Now, why I bring this up:  Back in 1983, while on leave visiting family in NY, I watched episode 7 with some aunts and uncles.  My Uncle Joe, who served in the Infantry in the ETO commented about the ending of the episode, which was scripted as shortly after 7 Dec, with Navy CAPT Pug Henry (Robert Mitchum) standing on a Hawaiian bluff overlooking the sea, watching his Aviator son's carrier set out to sea and saying a simple prayer.  Joe said, and the rest of the family agreed, that that scene truly captured the feeling of absolute uncertainty they felt at that time, and for some time to come.  Not fear.  Not anger.  Just uncertainty.  Profound uncertainty.

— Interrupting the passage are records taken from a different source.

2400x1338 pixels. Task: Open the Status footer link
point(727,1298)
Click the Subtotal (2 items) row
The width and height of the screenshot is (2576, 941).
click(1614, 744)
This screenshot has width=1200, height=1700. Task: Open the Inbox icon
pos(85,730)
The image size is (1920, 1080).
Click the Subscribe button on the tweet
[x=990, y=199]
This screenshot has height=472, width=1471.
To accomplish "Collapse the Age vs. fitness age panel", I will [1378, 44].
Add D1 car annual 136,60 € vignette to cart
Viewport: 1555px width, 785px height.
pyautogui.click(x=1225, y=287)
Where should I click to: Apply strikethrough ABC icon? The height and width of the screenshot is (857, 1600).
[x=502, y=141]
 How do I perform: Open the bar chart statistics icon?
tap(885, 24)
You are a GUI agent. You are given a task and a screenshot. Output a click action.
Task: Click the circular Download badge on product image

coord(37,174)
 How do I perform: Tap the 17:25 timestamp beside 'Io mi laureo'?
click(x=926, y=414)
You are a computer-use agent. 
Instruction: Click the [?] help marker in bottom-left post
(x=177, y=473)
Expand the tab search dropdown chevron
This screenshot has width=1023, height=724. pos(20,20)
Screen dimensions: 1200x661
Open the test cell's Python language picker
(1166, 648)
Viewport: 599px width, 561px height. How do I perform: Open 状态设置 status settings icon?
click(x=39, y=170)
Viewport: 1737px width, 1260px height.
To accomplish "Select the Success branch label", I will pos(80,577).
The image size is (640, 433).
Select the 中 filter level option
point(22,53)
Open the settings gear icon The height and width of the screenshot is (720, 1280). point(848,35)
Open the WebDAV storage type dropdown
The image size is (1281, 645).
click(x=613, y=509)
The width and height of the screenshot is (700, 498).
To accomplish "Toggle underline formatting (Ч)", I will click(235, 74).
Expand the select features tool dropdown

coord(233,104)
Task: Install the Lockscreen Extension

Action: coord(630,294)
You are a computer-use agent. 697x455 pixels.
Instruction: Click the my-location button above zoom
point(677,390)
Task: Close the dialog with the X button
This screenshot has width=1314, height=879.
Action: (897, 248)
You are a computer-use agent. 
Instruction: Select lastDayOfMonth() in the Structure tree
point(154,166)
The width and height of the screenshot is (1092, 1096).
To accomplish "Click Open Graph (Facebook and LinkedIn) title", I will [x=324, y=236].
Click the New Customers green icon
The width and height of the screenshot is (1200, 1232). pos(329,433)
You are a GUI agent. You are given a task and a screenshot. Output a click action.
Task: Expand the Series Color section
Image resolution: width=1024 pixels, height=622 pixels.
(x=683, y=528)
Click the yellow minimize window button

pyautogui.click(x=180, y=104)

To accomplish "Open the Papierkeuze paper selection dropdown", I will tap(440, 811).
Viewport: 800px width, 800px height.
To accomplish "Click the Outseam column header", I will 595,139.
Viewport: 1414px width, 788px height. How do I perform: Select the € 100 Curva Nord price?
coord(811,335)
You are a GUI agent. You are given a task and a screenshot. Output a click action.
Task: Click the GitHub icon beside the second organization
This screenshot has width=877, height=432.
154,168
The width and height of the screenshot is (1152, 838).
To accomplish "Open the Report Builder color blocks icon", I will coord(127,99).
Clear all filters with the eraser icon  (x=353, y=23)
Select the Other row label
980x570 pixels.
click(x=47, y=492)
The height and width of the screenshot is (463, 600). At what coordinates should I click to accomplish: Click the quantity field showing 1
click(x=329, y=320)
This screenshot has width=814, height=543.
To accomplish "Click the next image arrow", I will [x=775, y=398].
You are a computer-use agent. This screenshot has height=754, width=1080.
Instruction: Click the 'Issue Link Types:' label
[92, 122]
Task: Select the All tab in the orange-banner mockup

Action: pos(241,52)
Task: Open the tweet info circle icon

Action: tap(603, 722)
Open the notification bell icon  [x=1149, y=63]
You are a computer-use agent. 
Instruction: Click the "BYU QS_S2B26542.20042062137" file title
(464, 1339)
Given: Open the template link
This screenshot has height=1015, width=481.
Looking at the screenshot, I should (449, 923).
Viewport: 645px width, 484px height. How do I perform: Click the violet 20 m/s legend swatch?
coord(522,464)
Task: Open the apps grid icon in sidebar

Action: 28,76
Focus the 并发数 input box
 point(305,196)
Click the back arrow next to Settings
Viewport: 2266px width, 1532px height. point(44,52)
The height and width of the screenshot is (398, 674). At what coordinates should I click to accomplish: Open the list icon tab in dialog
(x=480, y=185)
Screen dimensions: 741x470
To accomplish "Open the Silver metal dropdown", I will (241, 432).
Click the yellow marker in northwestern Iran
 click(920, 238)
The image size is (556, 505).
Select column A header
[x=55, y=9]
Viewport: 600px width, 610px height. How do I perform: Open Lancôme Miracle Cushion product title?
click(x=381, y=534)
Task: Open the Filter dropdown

When the wife and I got to episode 7, I mentioned the family's remarks, and she agreed that the final scene indeed captured the emotion.

We finished episode 6 of 12 of "War and Remembrance" tonight.  Wouk and producer/director Dan Curtis did an amazing job of capturing the history of events from early 1939 through the end of the War, not just historically, but emotionally.

So, that's my truly unabashed plug for the books and videos.  A truly delightful change from most of the drivel on TV and the big screen these days.  And, no glorification of war, but more properly, the grim reality and uncertainty of war and the horror of the Halocaust.

Monday, January 7, 2013

Interesting Political Parallels



I am about half way through Pulitzer Prize winning Anne Applebaum’s “The Iron Curtain: The Crushing of Eastern Europe, 1944-1956 “.  Very interesting, and disturbing account of the Soviet  transformation of Post WWII East Germany, Poland, Hungary and Czechoslovakia into Soviet dominated communist satellite states.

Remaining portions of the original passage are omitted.